The Brooklyn Rail

NOV 2019

All Issues
NOV 2019 Issue
Film

The Eyes of Another: “Tokyo Stories” at the Japan Society

© 20th Century Fox; <em>Like Someone in Love. </em>Image Courtesy of The Japan Society.
© 20th Century Fox; Like Someone in Love. Image Courtesy of The Japan Society.

Japan Society
Tokyo Stories: Japan in the Global Imagination
November 8 – December 7, 2019

Inked in 1951, the Treaty of San Francisco specified the compensations and conditions Japan had to comply with following its defeat in World War II, essentially marking the nation’s first steps toward regaining sovereignty, but it also affected the cultural landscape of the country. Although a process of westernization had already begun with the presence of the United States occupying forces on Japanese soil, it accelerated through the increased exporting of its cultural products. This is also roughly the point at which Japan started to become a tourist attraction overseas, although Japanese people themselves weren’t allowed to leave the country for tourism until 1964. The country soon became a place of interest for filmmakers who were looking for new landscapes to film.

Thus was the case of 20th Century Fox production The House of Bamboo (1955), directed by Samuel Fuller and shot on location in Japan, opening with a wonderful train heist sequence with a snowy Mount Fuji serving as backdrop. Although not the first film shot in Japan by a foreigner (one only has to look at 1953’s Anatahan, directed by Josef von Sternberg as an earlier example), it was the first official American production to be shot in Tokyo, and it actively engaged with the state of the country after the enactment of the peace treaty. Shot in color and cinemascope, its film noir plot deals with the tensions caused by the presence of United States military, and the consequences of the “Treaty of mutual cooperation and security” signed right after the peace treaty.

Though Fuller’s film comments on the difference of jurisdiction between the Japanese police and the United States military police, showcasing a breathtaking final showdown in which both forces join together to defeat the head of a group of American bank robbers, it also showcases most of the problems that would confront foreign filmmakers in the future when trying to capture the essence of Japan. The House of Bamboo is, thus, a good point of entry into Japan Society’s series “Tokyo Stories: Japan in the Global Imagination.” The program assembles a group of eclectic films shot in Tokyo by directors ranging from Abbas Kiarostami to Sofia Coppola to Justin Lin, most of which will be screened on 35mm.

The title of the series helps in terms of thinking through the relations between the films included. Yasujirō Ozu’s Tokyo Story (1953) carefully portrays the moment in which Japanese culture and traditions start to openly break down after the signing of the peace treaty, albeit in a fairly subdued way. But that film is also the main text from which director Wim Wenders builds his documentary/homage Tokyo-Ga (1985), which opens and closes with the opening and final scenes of Ozu’s masterpiece.

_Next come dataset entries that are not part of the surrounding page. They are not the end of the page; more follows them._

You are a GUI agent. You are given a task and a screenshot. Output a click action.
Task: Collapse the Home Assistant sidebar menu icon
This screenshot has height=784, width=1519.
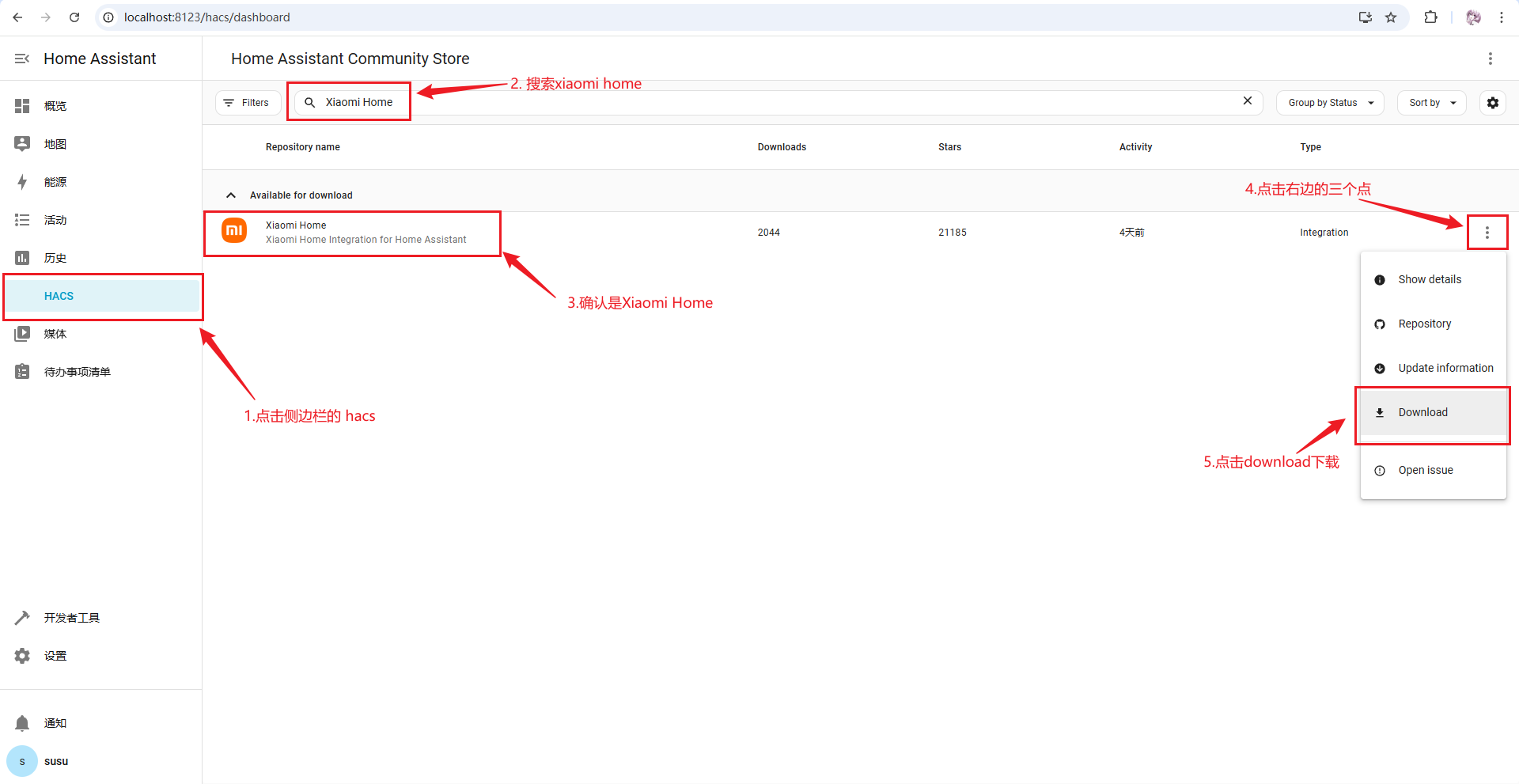pyautogui.click(x=22, y=59)
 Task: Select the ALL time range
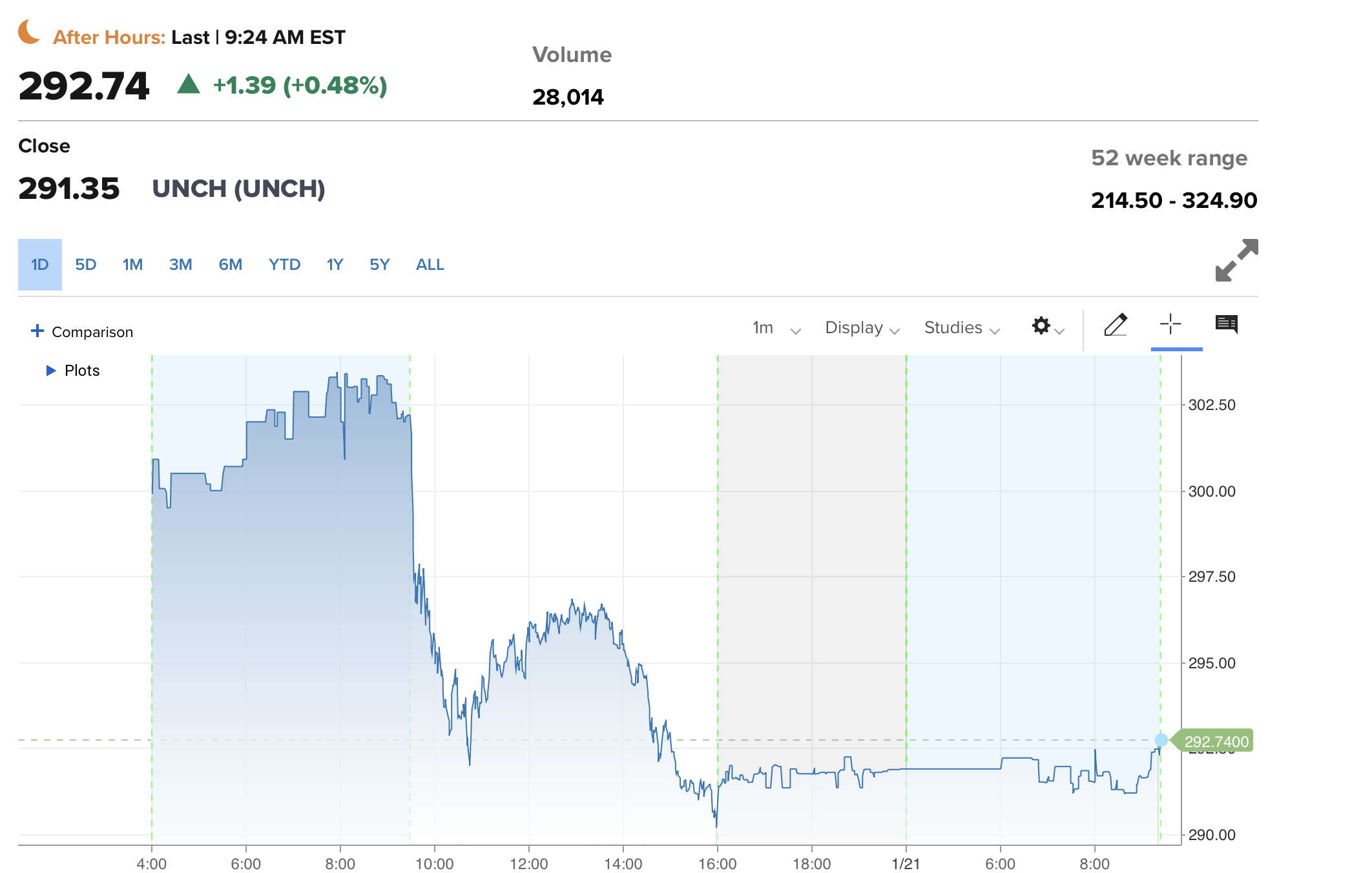(x=430, y=265)
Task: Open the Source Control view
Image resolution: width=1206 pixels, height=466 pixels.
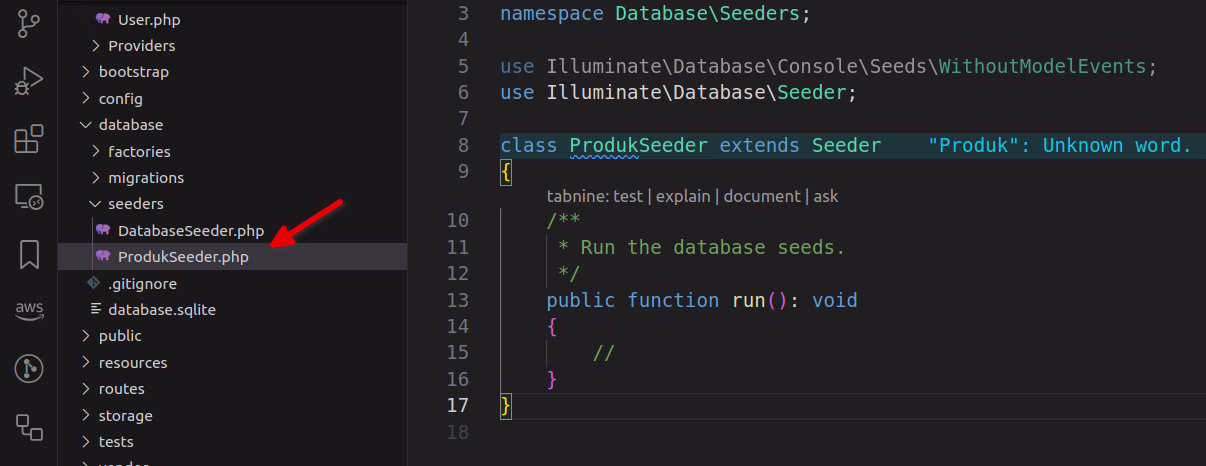Action: [x=29, y=23]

Wenders speaks in voiceover over the images shot by Ozu, describing his personal attachment to the Japanese master’s work, and telling the audience about his first trip to Japan, a trip he made in order to be closer to the work of the director who made him want to be a filmmaker. The German director’s camera tries to find the intimate moments that Ozu famously made the lifeblood of his oeuvre: work lunches in the park, walks on the sidewalk, time spent in bars and the general nightlife, etc. The images captured harmonize with the narration, particularly when Wenders explicitly mentions the types of lenses that he’s using in a given shot, referencing Ozu’s preference for 50mm lenses.

The technical aspects of both films come alive in the interviews that Wenders manages to get with both Chishū Ryū, and Yūharu Atsuta, Ozu’s perennial camera assistant and, later, cinematographer. The details of their rehearsals, how Ozu worked with the scripts, and his approach to composition, become fascinating as the subjects are overcome with emotion and passion. At times it even becomes moving, like when Yūharu Atsuta remembers Ozu and asks to be left alone because he’s crying, or when they visit the director’s grave with Chishū Ryū and we gaze at the Chinese character that serves as his epitaph: “mu,” which means void, nothingness.

Particularly interesting in the context of this series is the sequence in which Wenders stumbles upon Werner Herzog, and the latter goes on a long speech regarding the lack of new images, and how, even if exotic, he’s not finding them there. Herzog’s latest feature, Family Romance, LLC (2019) also plays in this series, and one scene happens in the same place where his encounter with Wenders occurred, a lookout building in Tokyo.

Although clearly a minor film in Herzog’s filmography, Family Romance, LLC still has some interesting elements, like the use of non-actors to meditate on the nature of performance itself. The film focuses on Yuichi Ishii, an entrepreneur who owns Family Romance, a company that creates fictional situations to help people with emotional shortcomings (in other words, the infamous “rent-a-family” businesses, though this company doesn’t stop there).

Herzog’s film has a curious style that doesn’t always gel with the material, especially with the use of consumer-level digital cameras, drones and the like. At times the images seem strictly touristic, instead of trying for an emotional involvement with the characters. They visit a robot hotel, beautiful cherry blossom parks and Buddhist temples, with events being interchangeable between them, revealing that Herzog was being truthful over 30 years ago when he met Wenders.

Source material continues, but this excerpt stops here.